What you have to do: Exact copies of all the lines below are wanted, without a single picture.
Start of Input records
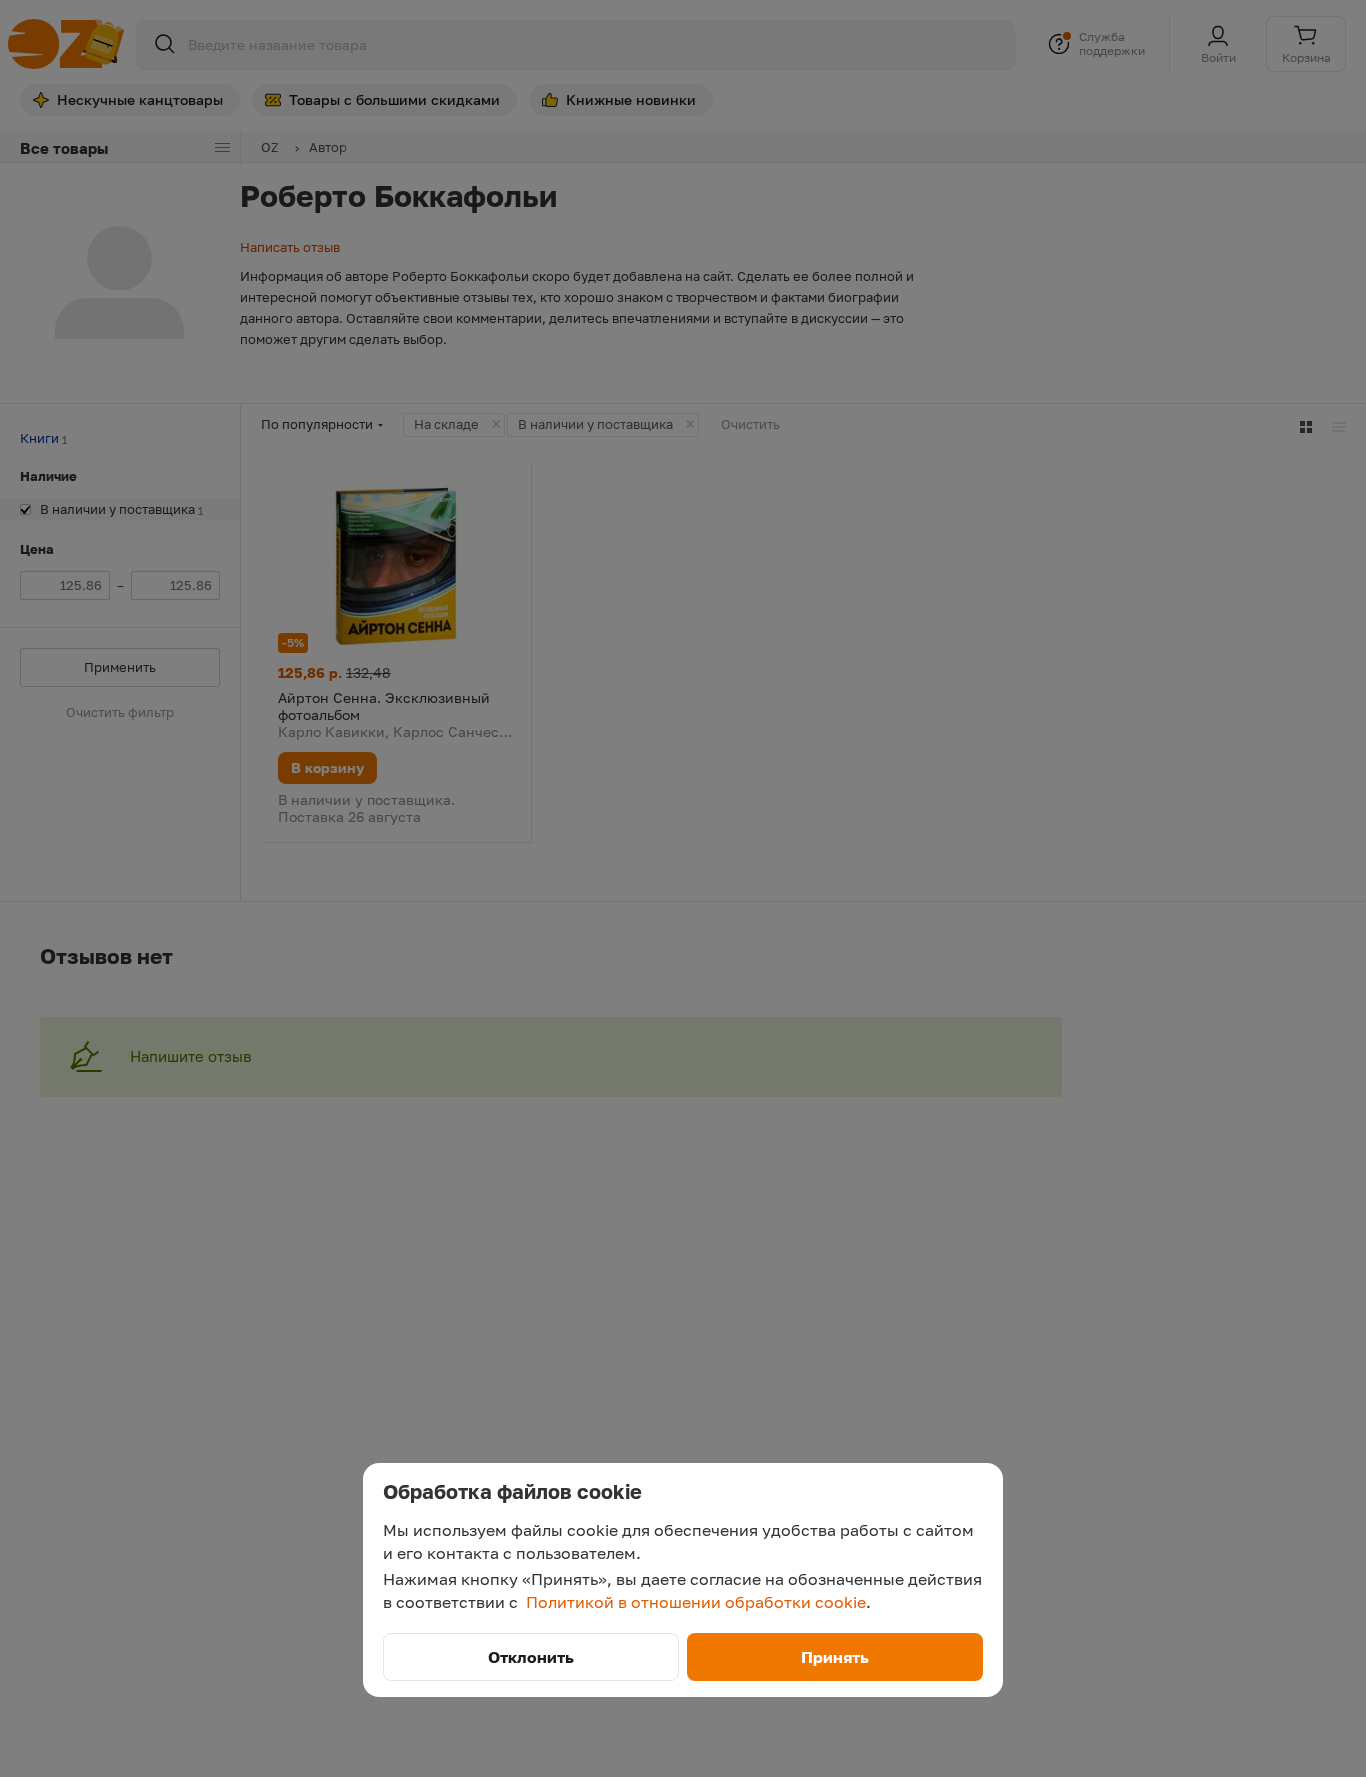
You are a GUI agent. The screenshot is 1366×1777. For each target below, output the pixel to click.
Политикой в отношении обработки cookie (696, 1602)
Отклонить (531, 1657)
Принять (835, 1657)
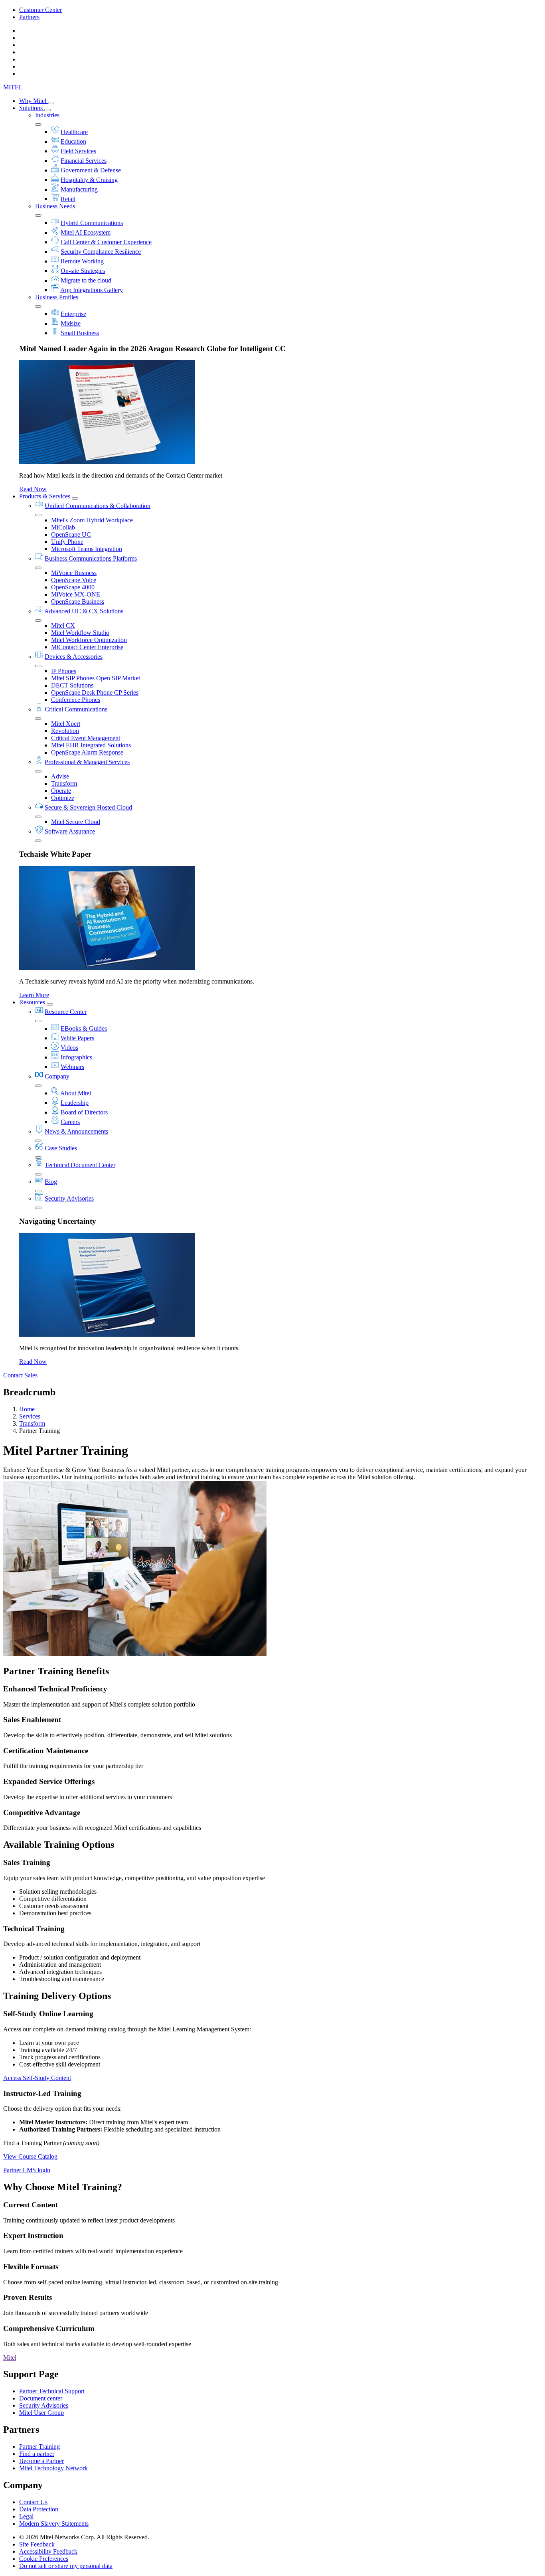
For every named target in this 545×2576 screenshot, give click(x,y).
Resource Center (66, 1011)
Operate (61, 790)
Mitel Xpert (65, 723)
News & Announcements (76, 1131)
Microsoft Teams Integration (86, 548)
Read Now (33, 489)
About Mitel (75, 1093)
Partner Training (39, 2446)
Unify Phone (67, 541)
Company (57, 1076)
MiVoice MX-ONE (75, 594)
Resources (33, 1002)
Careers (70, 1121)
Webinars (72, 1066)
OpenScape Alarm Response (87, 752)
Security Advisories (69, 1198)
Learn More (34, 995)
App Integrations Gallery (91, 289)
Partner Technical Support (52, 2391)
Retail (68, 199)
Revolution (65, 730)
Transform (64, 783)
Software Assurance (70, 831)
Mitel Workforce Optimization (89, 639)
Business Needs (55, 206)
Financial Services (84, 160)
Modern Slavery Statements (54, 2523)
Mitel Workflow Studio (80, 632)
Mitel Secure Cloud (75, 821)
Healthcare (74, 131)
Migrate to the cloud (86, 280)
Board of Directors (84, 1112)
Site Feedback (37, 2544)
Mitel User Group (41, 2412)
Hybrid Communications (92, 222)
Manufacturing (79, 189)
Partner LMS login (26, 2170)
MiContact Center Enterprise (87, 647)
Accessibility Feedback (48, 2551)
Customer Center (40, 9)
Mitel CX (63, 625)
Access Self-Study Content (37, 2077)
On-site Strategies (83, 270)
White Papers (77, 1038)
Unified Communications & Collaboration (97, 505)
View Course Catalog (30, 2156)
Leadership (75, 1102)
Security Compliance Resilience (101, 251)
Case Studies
End of Input records
Task solution:
You are a GUI agent. The screenshot is 1366×1777. For each target below, output the pixel to click.
Политикой в отношении обработки cookie (696, 1602)
Отклонить (531, 1657)
Принять (835, 1657)
For every named target in this 545×2576 screenshot, give click(x,y).
Resource Center (66, 1011)
Operate (61, 790)
Mitel Xpert (65, 723)
News & Announcements (76, 1131)
Microsoft Teams Integration (86, 548)
Read Now (33, 489)
About Mitel (75, 1093)
Partner Training (39, 2446)
Unify Phone (67, 541)
Company (57, 1076)
MiVoice MX-ONE (75, 594)
Resources (33, 1002)
Careers (70, 1121)
Webinars (72, 1066)
OpenScape Alarm Response (87, 752)
Security Advisories (69, 1198)
Learn More (34, 995)
App Integrations Gallery (91, 289)
Partner Technical Support (52, 2391)
Retail (68, 199)
Revolution (65, 730)
Transform (64, 783)
Software Assurance (70, 831)
Mitel Workforce Optimization (89, 639)
Business Needs (55, 206)
Financial Services (84, 160)
Modern Slavery Statements (54, 2523)
Mitel Workflow Studio (80, 632)
Mitel Secure Cloud (75, 821)
Healthcare (74, 131)
Migrate to the cloud (86, 280)
Board of Directors (84, 1112)
Site Feedback (37, 2544)
Mitel User Group (41, 2412)
Hybrid Communications (92, 222)
Manufacturing (79, 189)
Partner LMS login (26, 2170)
MiContact Center Enterprise (87, 647)
Accessibility Feedback (48, 2551)
Customer Center (40, 9)
Mitel CX (63, 625)
Access Self-Study Content (37, 2077)
On-site Strategies (83, 270)
White Papers (77, 1038)
Unified Communications & Collaboration (97, 505)
View Course Catalog (30, 2156)
Leadership (75, 1102)
Security Compliance Resilience (101, 251)
Case Studies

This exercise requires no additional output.